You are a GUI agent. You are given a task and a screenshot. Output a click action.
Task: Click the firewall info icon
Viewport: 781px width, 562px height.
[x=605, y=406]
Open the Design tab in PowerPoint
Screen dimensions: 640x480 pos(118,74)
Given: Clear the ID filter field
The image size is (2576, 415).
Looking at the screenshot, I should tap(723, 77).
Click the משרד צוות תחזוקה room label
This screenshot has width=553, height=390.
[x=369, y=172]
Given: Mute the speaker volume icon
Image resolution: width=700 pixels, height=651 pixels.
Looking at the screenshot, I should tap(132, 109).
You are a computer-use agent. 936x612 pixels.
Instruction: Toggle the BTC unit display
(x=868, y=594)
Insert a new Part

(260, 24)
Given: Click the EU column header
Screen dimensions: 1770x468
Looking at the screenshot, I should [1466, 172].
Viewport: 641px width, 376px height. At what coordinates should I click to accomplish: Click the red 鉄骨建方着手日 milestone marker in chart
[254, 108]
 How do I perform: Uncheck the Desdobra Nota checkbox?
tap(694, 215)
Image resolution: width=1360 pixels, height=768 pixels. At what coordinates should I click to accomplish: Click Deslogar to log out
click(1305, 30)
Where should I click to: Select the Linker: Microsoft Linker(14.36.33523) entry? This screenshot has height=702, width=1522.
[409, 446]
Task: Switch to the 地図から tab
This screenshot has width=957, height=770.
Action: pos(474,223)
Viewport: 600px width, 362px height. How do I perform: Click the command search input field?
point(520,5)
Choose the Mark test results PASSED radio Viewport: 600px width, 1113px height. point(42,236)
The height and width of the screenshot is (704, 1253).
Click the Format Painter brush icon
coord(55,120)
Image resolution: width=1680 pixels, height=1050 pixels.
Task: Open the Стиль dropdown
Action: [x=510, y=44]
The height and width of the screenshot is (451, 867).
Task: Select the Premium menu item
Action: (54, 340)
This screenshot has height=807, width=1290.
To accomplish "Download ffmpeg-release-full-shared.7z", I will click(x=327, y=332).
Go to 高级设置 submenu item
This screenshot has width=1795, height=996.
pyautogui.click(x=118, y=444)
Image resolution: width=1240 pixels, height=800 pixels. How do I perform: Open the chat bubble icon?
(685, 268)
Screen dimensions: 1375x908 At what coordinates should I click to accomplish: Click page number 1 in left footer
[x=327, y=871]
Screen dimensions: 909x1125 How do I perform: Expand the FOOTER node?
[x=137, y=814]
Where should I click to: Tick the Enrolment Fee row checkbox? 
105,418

### [Exercise goal]
Repeat exactly, and only, the lines from the line with "Viewport: 600px width, 362px" through the end of the listing above, both ends included.

### [Your response]
Viewport: 600px width, 362px height. How do I perform: Click the command search input field?
point(520,5)
Choose the Mark test results PASSED radio Viewport: 600px width, 1113px height. point(42,236)
The height and width of the screenshot is (704, 1253).
Click the Format Painter brush icon
coord(55,120)
Image resolution: width=1680 pixels, height=1050 pixels.
Task: Open the Стиль dropdown
Action: [x=510, y=44]
The height and width of the screenshot is (451, 867).
Task: Select the Premium menu item
Action: (54, 340)
This screenshot has height=807, width=1290.
To accomplish "Download ffmpeg-release-full-shared.7z", I will click(x=327, y=332).
Go to 高级设置 submenu item
This screenshot has width=1795, height=996.
pyautogui.click(x=118, y=444)
Image resolution: width=1240 pixels, height=800 pixels. How do I perform: Open the chat bubble icon?
(685, 268)
Screen dimensions: 1375x908 At what coordinates should I click to accomplish: Click page number 1 in left footer
[x=327, y=871]
Screen dimensions: 909x1125 How do I perform: Expand the FOOTER node?
[x=137, y=814]
Where should I click to: Tick the Enrolment Fee row checkbox? 
105,418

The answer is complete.